DOCUMENT SEGMENT –
You may have heard about net worth statements in the past. For a lot of people, it conjures up an image of the rich and famous. The truth is, everyone has a net worth statement – even you. Tracking your net worth over time can help you to see your complete financial picture and ensure that you’re trending in the right direction.
What is Your Net Worth?
Your net worth is pretty simple to figure out, but to do that you need to get a full understanding of your financial life. It can be helpful to block out time, break out a pen and a piece of paper, and list out all your assets and debts to make sure you’re not missing anything. It’s easy to forget about a small debt that you’ve held since you were in residency, or the bonds your grandparents gave you for your birthday when you were a toddler (that you never cashed). No matter how big or small, jot everything down. Seeing everything in front of you at once clarifies what you’re currently dealing with.
It’s not always easy to see your net worth statement, especially if you’re a relatively new physician. The amount of debt you’re currently carrying is daunting, and the “debts” list is probably notably longer than your “assets” list.
How Do You Calculate Your Net Worth?
Now that you have a debts and assets list, you can calculate your net worth. Your total net worth can be calculated using the following equation:
Your Assets – Your Liabilities = Your Net Worth
Easy as that. If your net worth is negative, don’t stress yourself out too much about it right now. If you’ve been following the NewLeaf Financial Guidance blog for a while, you know that I’m not a fan of debt. I’m not in any way minimizing debt in your net worth statement right now. Debt is a colossal drain on your financial and emotional life, and over the next few years paying it down is going to be your #1 financial priority. But beating yourself up about it isn’t going to help anybody. Although you don’t want your net worth to stay negative, it’s more important to take the baseline right now, and move forward.
Why Is Your Net Worth Important?

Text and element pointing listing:

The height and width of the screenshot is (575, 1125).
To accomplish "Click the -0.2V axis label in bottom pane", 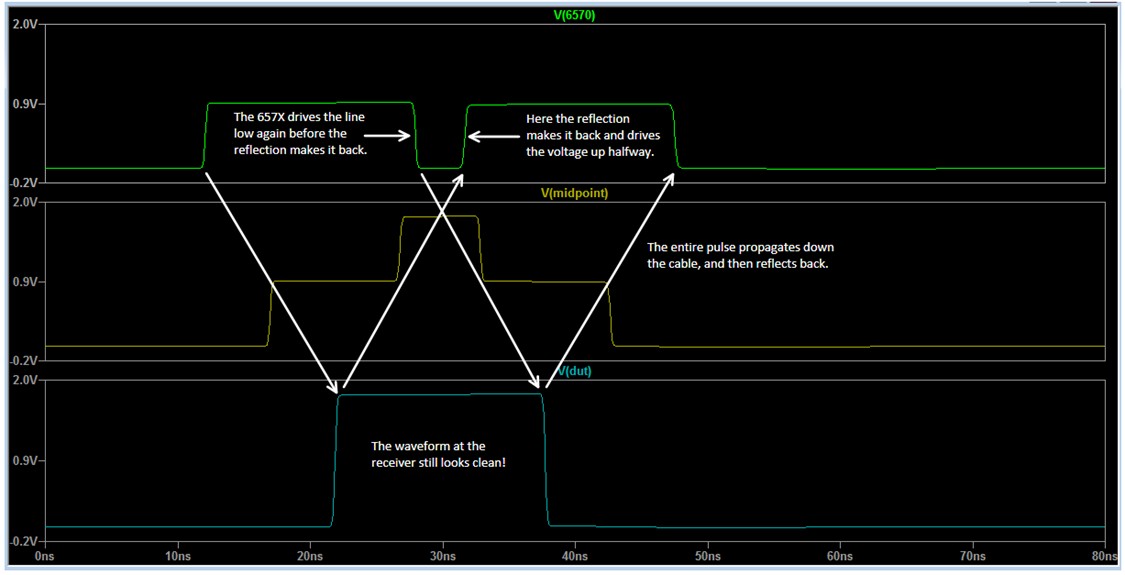I will click(x=22, y=540).
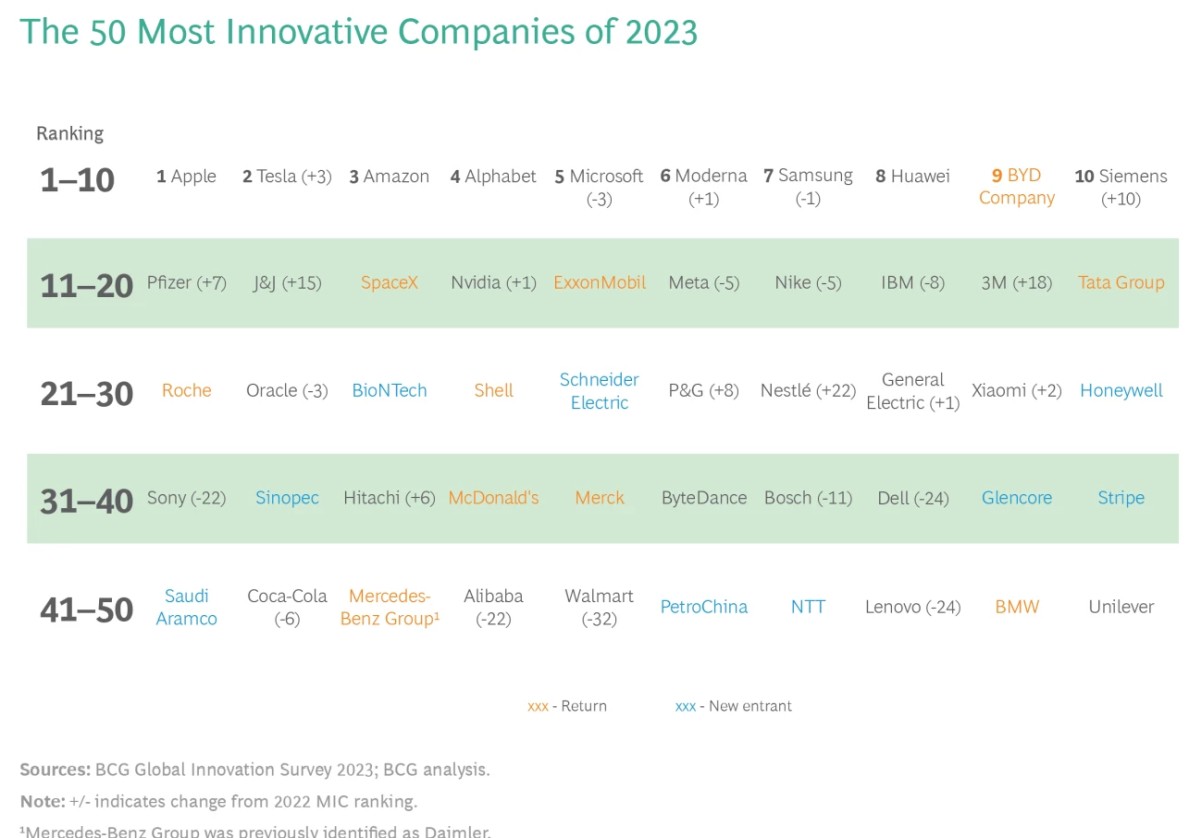Select the Tesla (+3) entry
The width and height of the screenshot is (1200, 838).
pyautogui.click(x=287, y=177)
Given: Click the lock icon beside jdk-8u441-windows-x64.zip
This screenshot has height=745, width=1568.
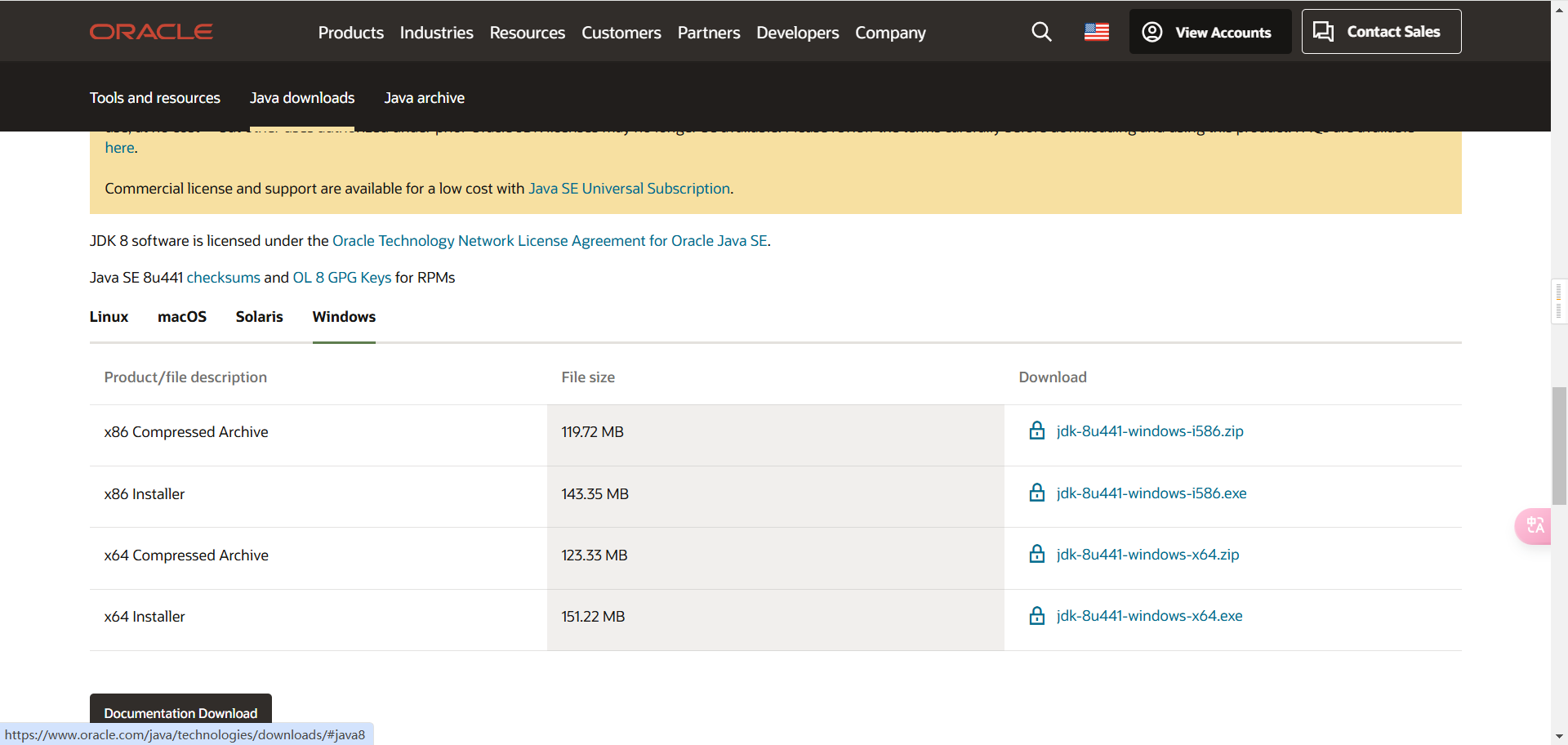Looking at the screenshot, I should pyautogui.click(x=1036, y=555).
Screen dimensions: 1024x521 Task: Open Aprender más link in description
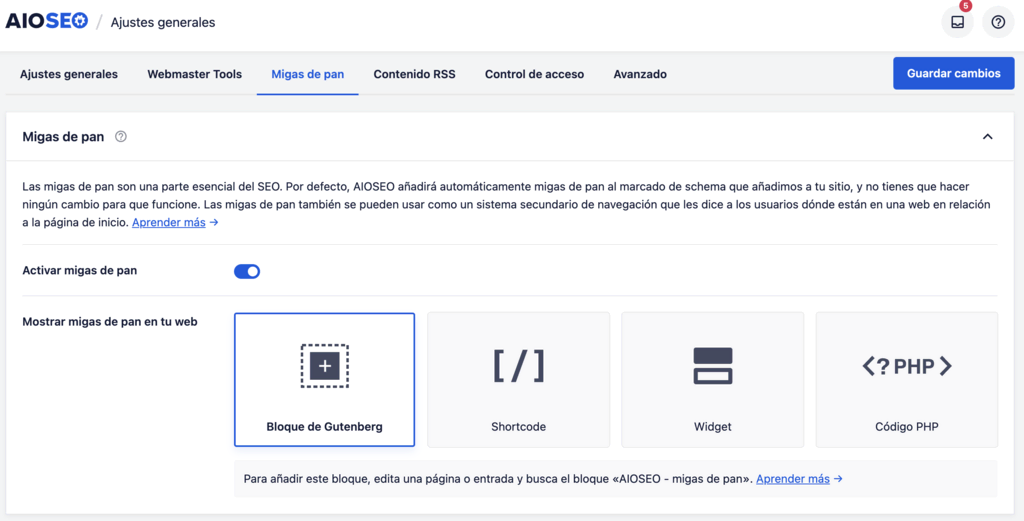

WHAT TO DO –
a – Reproduce the net worth article word for word, starting at the words "How Do You Calculate" and stopping after "and move forward.".
b – List every section heading in the net worth article.
The listing is separate material, apart from the net worth article.

RESPONSES BY TASK –
a –
How Do You Calculate Your Net Worth?
Now that you have a debts and assets list, you can calculate your net worth. Your total net worth can be calculated using the following equation:
Your Assets – Your Liabilities = Your Net Worth
Easy as that. If your net worth is negative, don’t stress yourself out too much about it right now. If you’ve been following the NewLeaf Financial Guidance blog for a while, you know that I’m not a fan of debt. I’m not in any way minimizing debt in your net worth statement right now. Debt is a colossal drain on your financial and emotional life, and over the next few years paying it down is going to be your #1 financial priority. But beating yourself up about it isn’t going to help anybody. Although you don’t want your net worth to stay negative, it’s more important to take the baseline right now, and move forward.

b –
What is Your Net Worth?
How Do You Calculate Your Net Worth?
Why Is Your Net Worth Important?